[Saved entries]
******

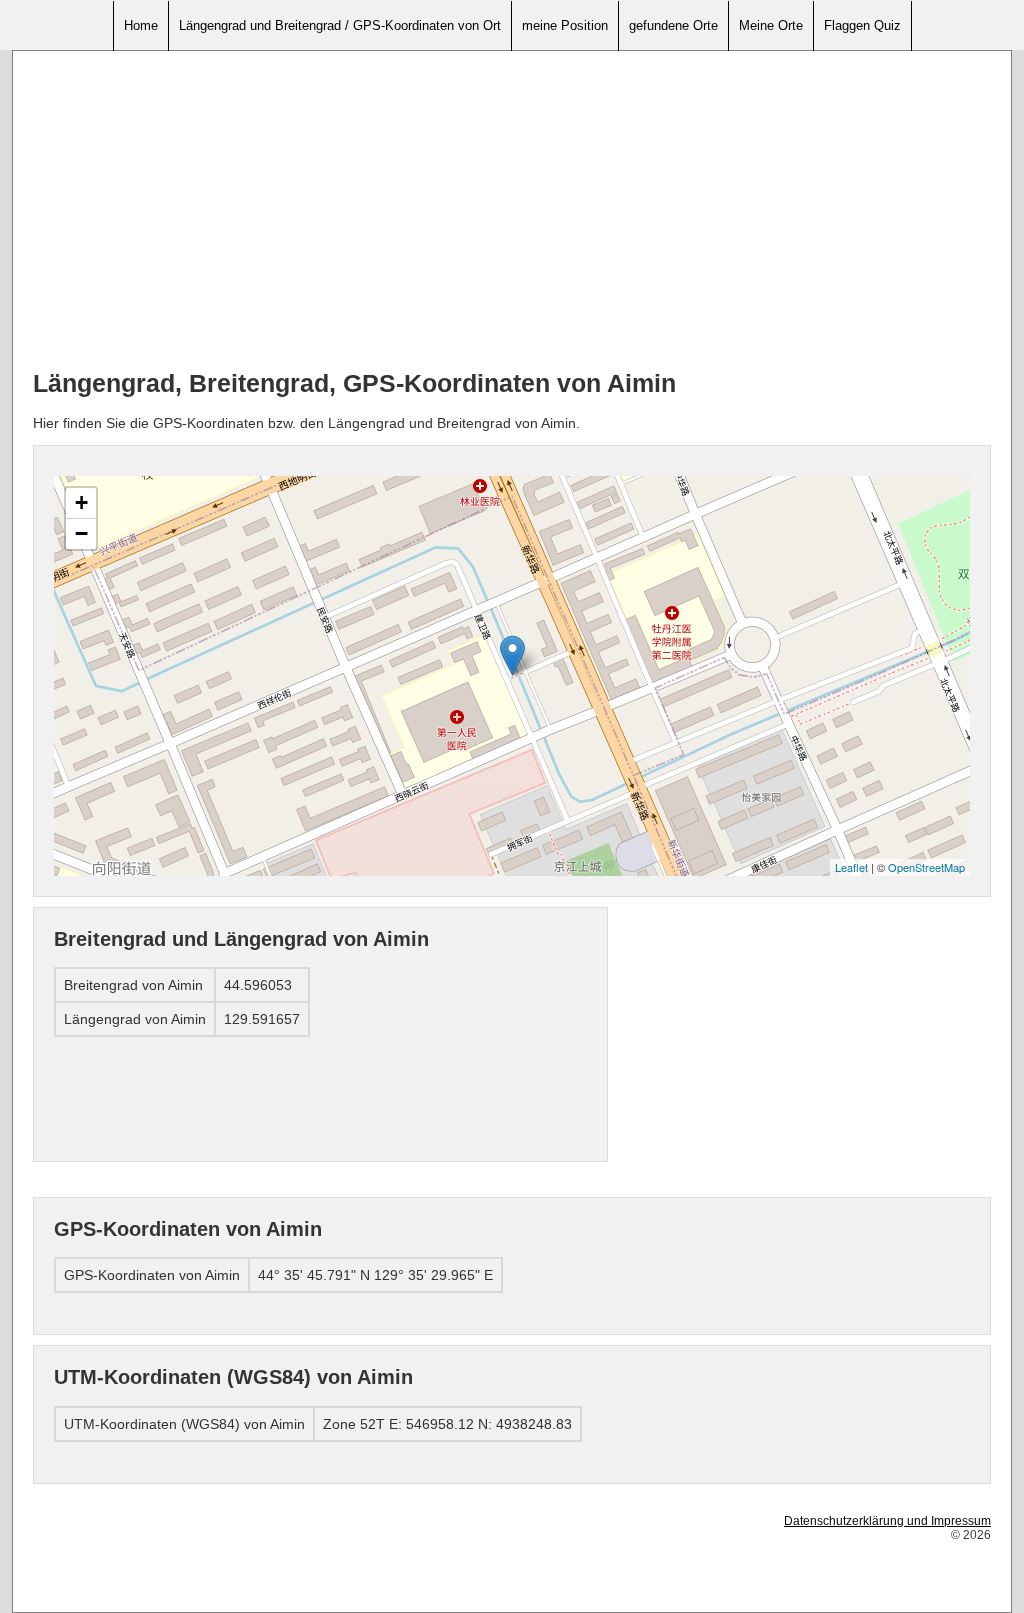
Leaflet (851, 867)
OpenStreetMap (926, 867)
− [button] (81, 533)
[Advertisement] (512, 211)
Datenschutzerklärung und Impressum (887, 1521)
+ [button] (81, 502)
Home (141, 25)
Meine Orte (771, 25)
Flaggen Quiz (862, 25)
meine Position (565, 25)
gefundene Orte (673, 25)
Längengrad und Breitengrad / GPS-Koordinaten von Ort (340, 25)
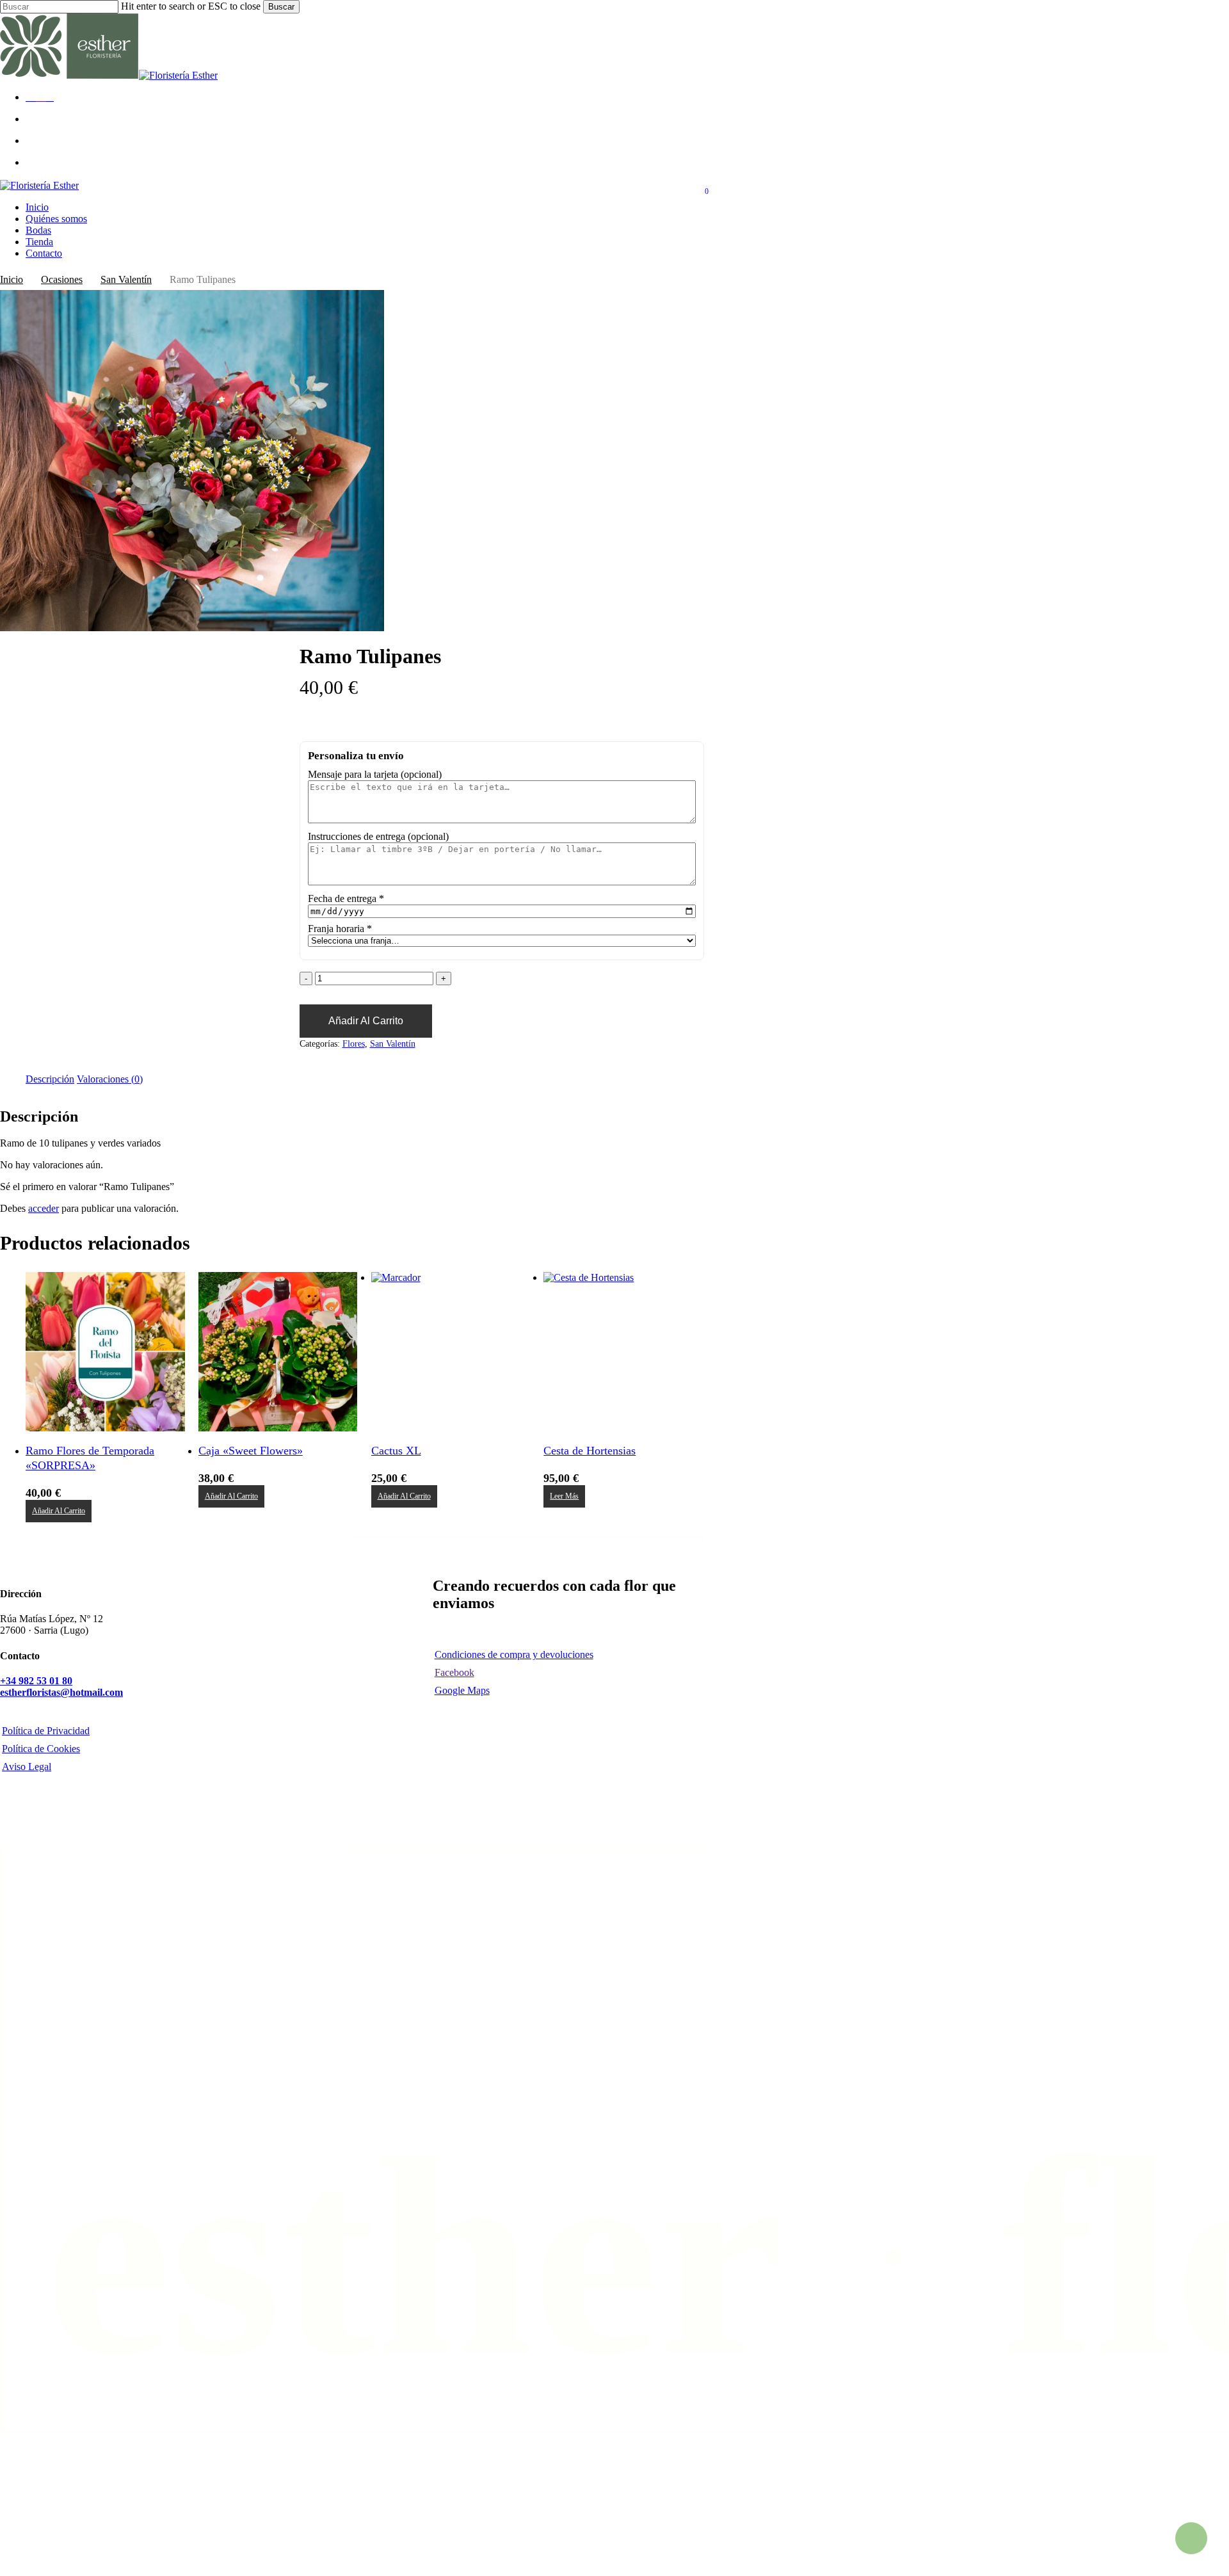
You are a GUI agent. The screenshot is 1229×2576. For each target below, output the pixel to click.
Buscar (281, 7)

******

- [Task instructions] Only the pictures may be dropped; print every record exactly as given.

- [Answer to this exercise]
Leaflet (851, 867)
OpenStreetMap (926, 867)
− [button] (81, 533)
[Advertisement] (512, 211)
Datenschutzerklärung und Impressum (887, 1521)
+ [button] (81, 502)
Home (141, 25)
Meine Orte (771, 25)
Flaggen Quiz (862, 25)
meine Position (565, 25)
gefundene Orte (673, 25)
Längengrad und Breitengrad / GPS-Koordinaten von Ort (340, 25)
You are a GUI agent. The screenshot is 1229×2576. For each target below, output the pixel to click.
Buscar (281, 7)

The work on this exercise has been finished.